[Extract provided — start]

It is clear that North Korea plans to continue building, improving and testing its weapons systems, as Kim Jong-un laid out in January 2021 when discussing the party’s priorities for military strengthening over the next five years. With support from Russia and China in the UN Security Council  minimising the risk that further tests will generate a new generation of UN sanctions, increased trade volumes across land borders bringing in hard currency to government accounts, and the threat of COVID-19 diminished, North Korea can only feel increasingly confident that it has room to implement a military and political strategy that, it no doubt hopes, will improve its bargaining position.

In the immediate term, there is little hope that international diplomacy could convince it to change course. Notwithstanding the Olympic hiatus, Pyongyang presumably intends to complete its testing cycle for military purposes. North Korea also treats military testing as a way to position itself as a political variable in Seoul politics. Alternating between tensions and periods of calm keeps the left and right in a state of constant disagreement in Seoul; it also offers Pyongyang a means of ensuring that a bipartisan consensus on what to do about the “North Korea problem” does not emerge in the South. Finally, if North Korea decides that it will conduct military tests or, more likely, launch a satellite under the auspices of celebrating the anniversary of national founder Kim Il-sung’s birth on 15 April, there is little international actors can do to shift it from that path.

What remains to be seen is whether Pyongyang opts to focus its attention solely on the military sphere once the South Korean 9 March election and the 15 April anniversary pass, or whether proactive diplomacy from Seoul and Washington along the way could prompt it to come back to the negotiating table to discuss mitigating hostilities and managing nuclear risk to the point where sanctions lifting starts to become feasible from the U.S. perspective. The evidence thus far is not particularly encouraging, but while there are no assurances Pyongyang would play along, it is worth a try.

The Biden administration … will need to focus more intently on the peninsula.

[Extract provided — finish]
[Supplied material — start]

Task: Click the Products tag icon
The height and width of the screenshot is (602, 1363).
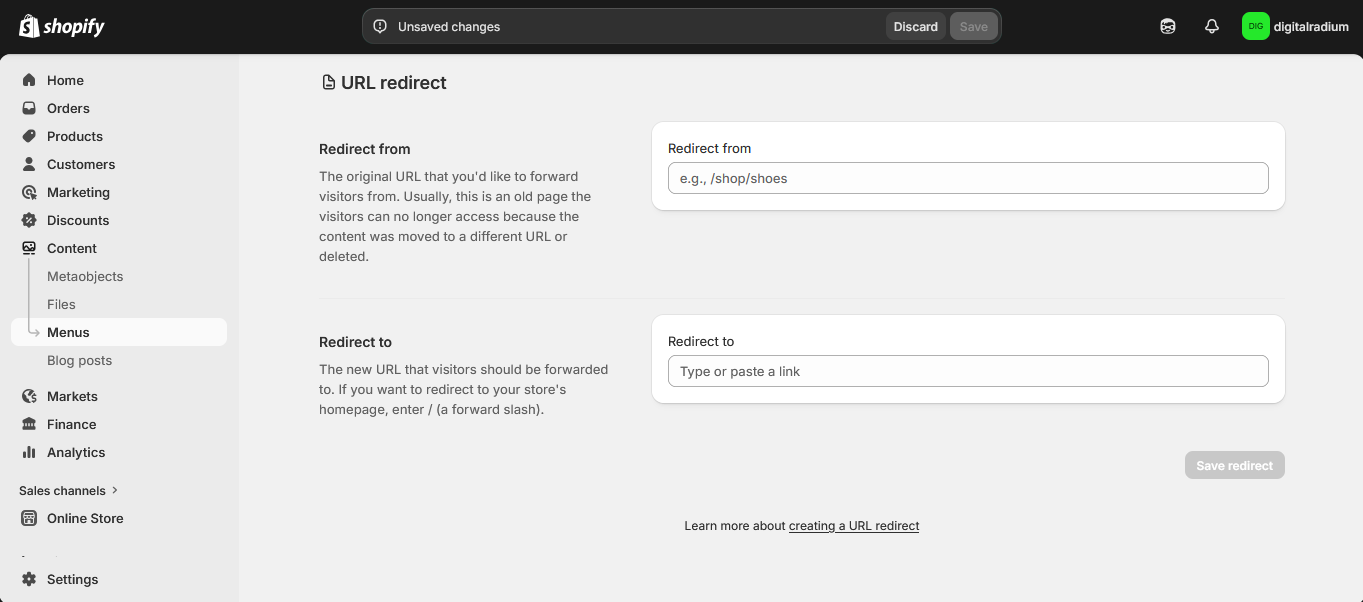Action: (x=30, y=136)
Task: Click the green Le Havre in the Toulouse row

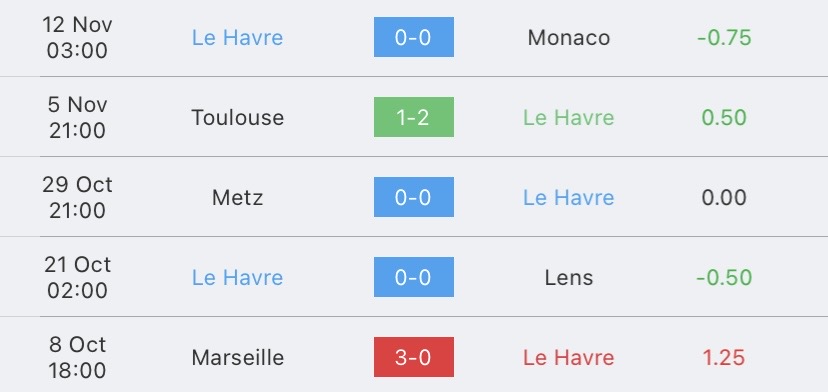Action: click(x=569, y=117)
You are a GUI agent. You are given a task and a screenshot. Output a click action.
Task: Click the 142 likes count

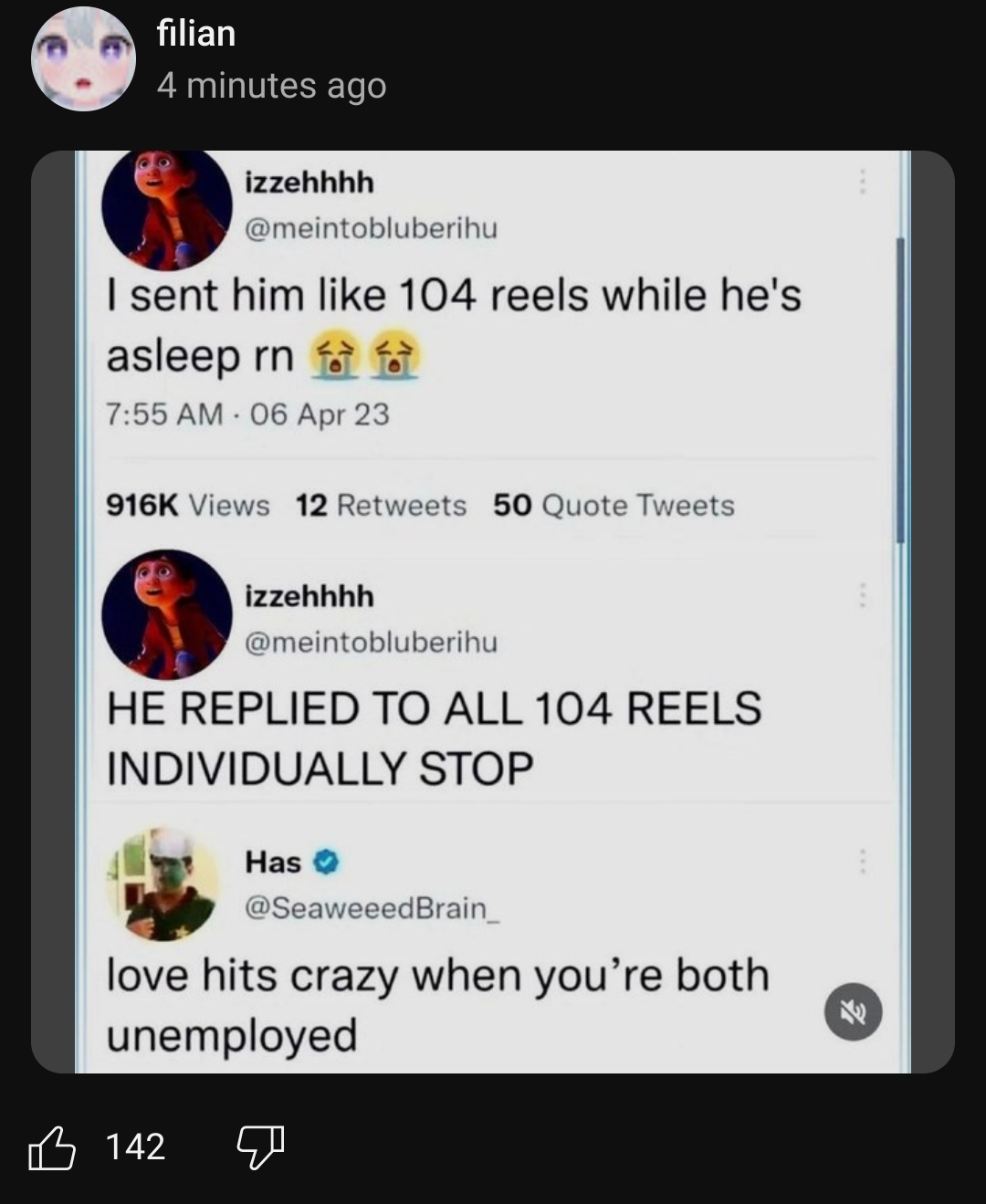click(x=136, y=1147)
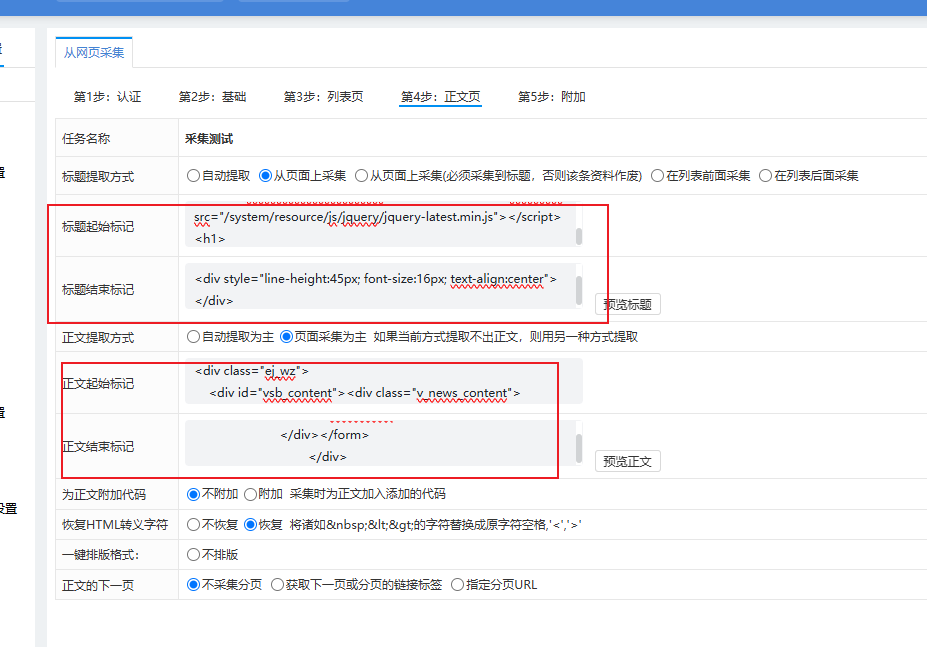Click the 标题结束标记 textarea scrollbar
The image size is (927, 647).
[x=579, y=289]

[Supplied material — finish]

- **Work to complete**:
**a)** According to the passage on North Korea, when did Kim Jong-un lay out the party's priorities for military strengthening over the next five years?
**b)** List the developments that the passage on North Korea says leave the country feeling increasingly confident that it has room to implement its military and political strategy.
**c)** Retype the part of the passage on North Korea starting at "What remains to" and ending at "worth a try.".

- **Task answers**:
**a)** January 2021

**b)**
- Support from Russia and China in the UN Security Council, minimising the risk that further tests will generate a new generation of UN sanctions
- Increased trade volumes across land borders, bringing in hard currency to government accounts
- A diminished threat of COVID-19

**c)**
What remains to be seen is whether Pyongyang opts to focus its attention solely on the military sphere once the South Korean 9 March election and the 15 April anniversary pass, or whether proactive diplomacy from Seoul and Washington along the way could prompt it to come back to the negotiating table to discuss mitigating hostilities and managing nuclear risk to the point where sanctions lifting starts to become feasible from the U.S. perspective. The evidence thus far is not particularly encouraging, but while there are no assurances Pyongyang would play along, it is worth a try.